Das zivilrechtliche Verfahren
Der Geschädigte ist in erster Linie daran interessiert, dass sein Schaden angemessen ersetzt wird. Erkennt der Schädiger bzw. dessen Haftpflichtversicherung die Forderung nicht oder nicht in der vollen Höhe an, ist der Gang vor Gericht unausweichlich. Da das Recht des Schadensersatzes und des Schmerzensgeldes in den Bereich des Zivilrechts/Bürgerlichen Rechts fällt, findet diese Auseinandersetzung von einem Zivilgericht statt.
Solange allerdings ein Strafverfahren nicht beendet ist, verweigert die hinter dem Unfallverursacher bzw. dem Arzt stehende Haftpflichtversicherung die Regulierung des Schadens. Zudem kann ein zivilgerichtliches Verfahren nicht vor der Beendigung des Strafverfahrens beginnen.
Wird der Schädiger im Strafverfahren freigesprochen, bringt das die Schadensersatzverhandlungen zwar nicht automatisch zu Fall, erschwert aber die Durchsetzung erheblich. Natürlich will kein Arzt seinem Patienten schaden, vielmehr tut er sein Bestes, um ihn zu heilen. Und dennoch passieren Fehler – fast ausnahmslos fahrlässig. Weder Staatsanwälte noch Richter verfolgen gerne Ärzte. Das ist mit ein Grund, warum Strafverfahren gegen Ärzte häufig ohne Verurteilung enden.

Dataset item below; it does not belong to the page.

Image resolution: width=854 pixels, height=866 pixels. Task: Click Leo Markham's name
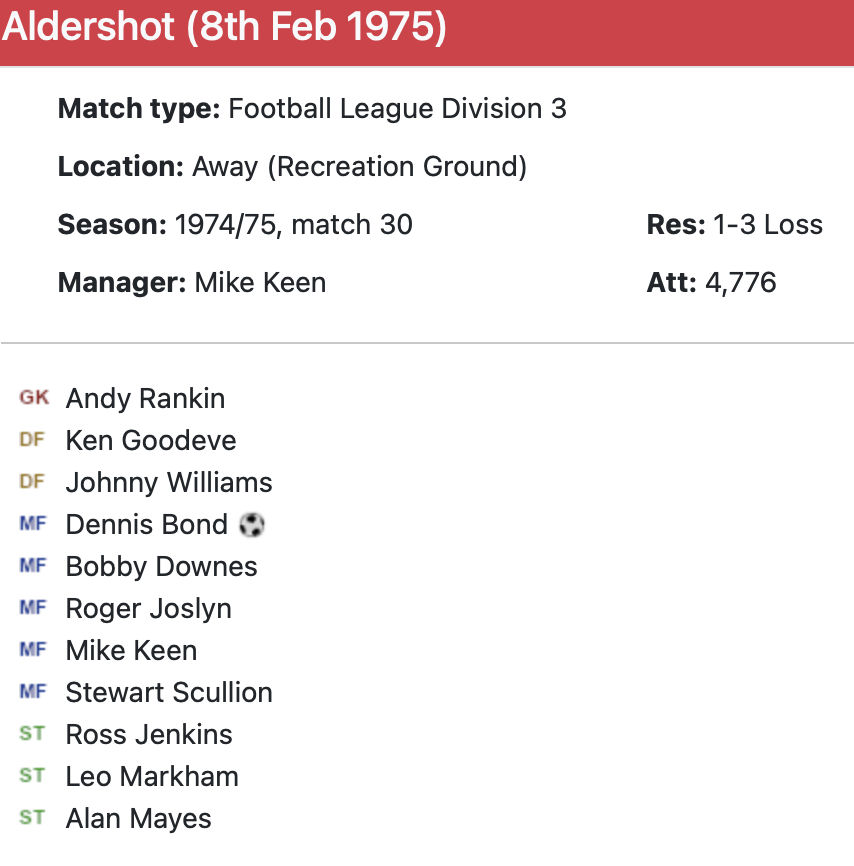pyautogui.click(x=152, y=776)
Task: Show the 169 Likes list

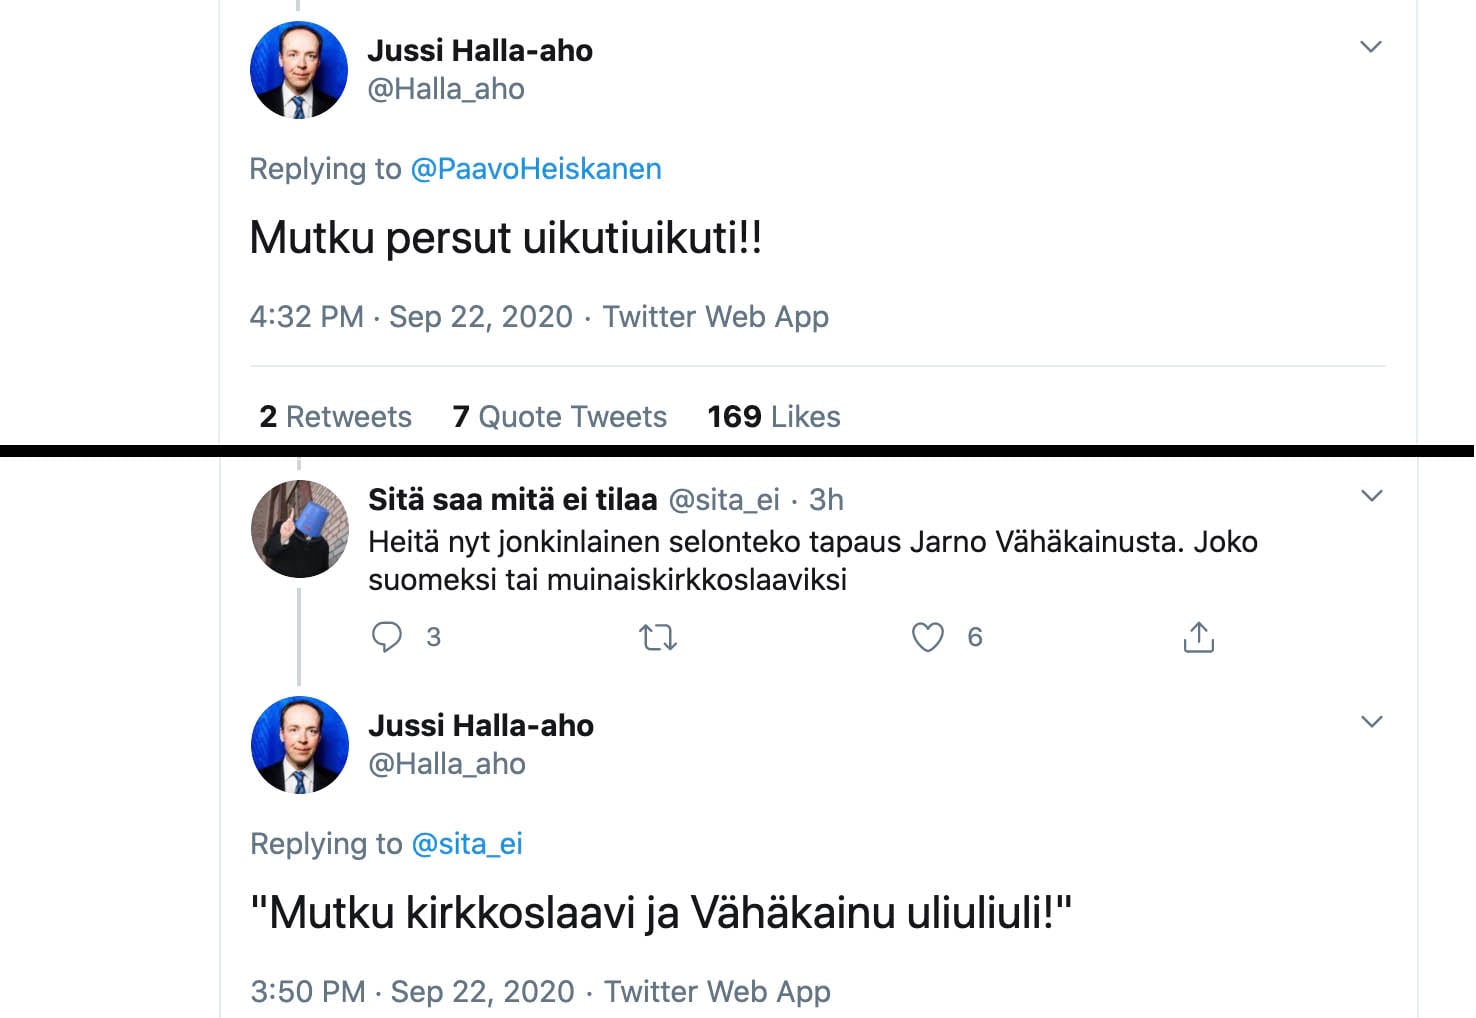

Die außergerichtliche Einigung
Von einer Strafanzeige raten wir aus all diesen Gründen stets ab, es sei denn man könnte von einem vorsätzlichen Fehlverhalten ausgehen. Für uns steht der geschädigte Mandant an erster Stelle. Er benötigt in den meisten Fällen dringend Geld, um sein Leben nach dem Schadensereignis zumindest in finanzieller Hinsicht so gestalten zu können, wie er es ohne das Schadensereignis gekonnt hätte.
Da eine zivilrechtliche Auseinandersetzung sich oft über Jahre hinzieht, ist es für den Geschädigten nicht hilfreich, den Zeitraum bis zur Zahlung von Schadensersatz und Schmerzensgeld durch eine Strafanzeige noch weiter zu verlängern. Grundsätzlich sollte jeder Gang vor Gericht vermieden und eine möglichst schnelle außergerichtliche Einigung bevorzugt werden, nicht zuletzt, um dem geschädigten Mandanten die Risiken und Strapazen, die mit einem Prozess verbunden sind, zu ersparen.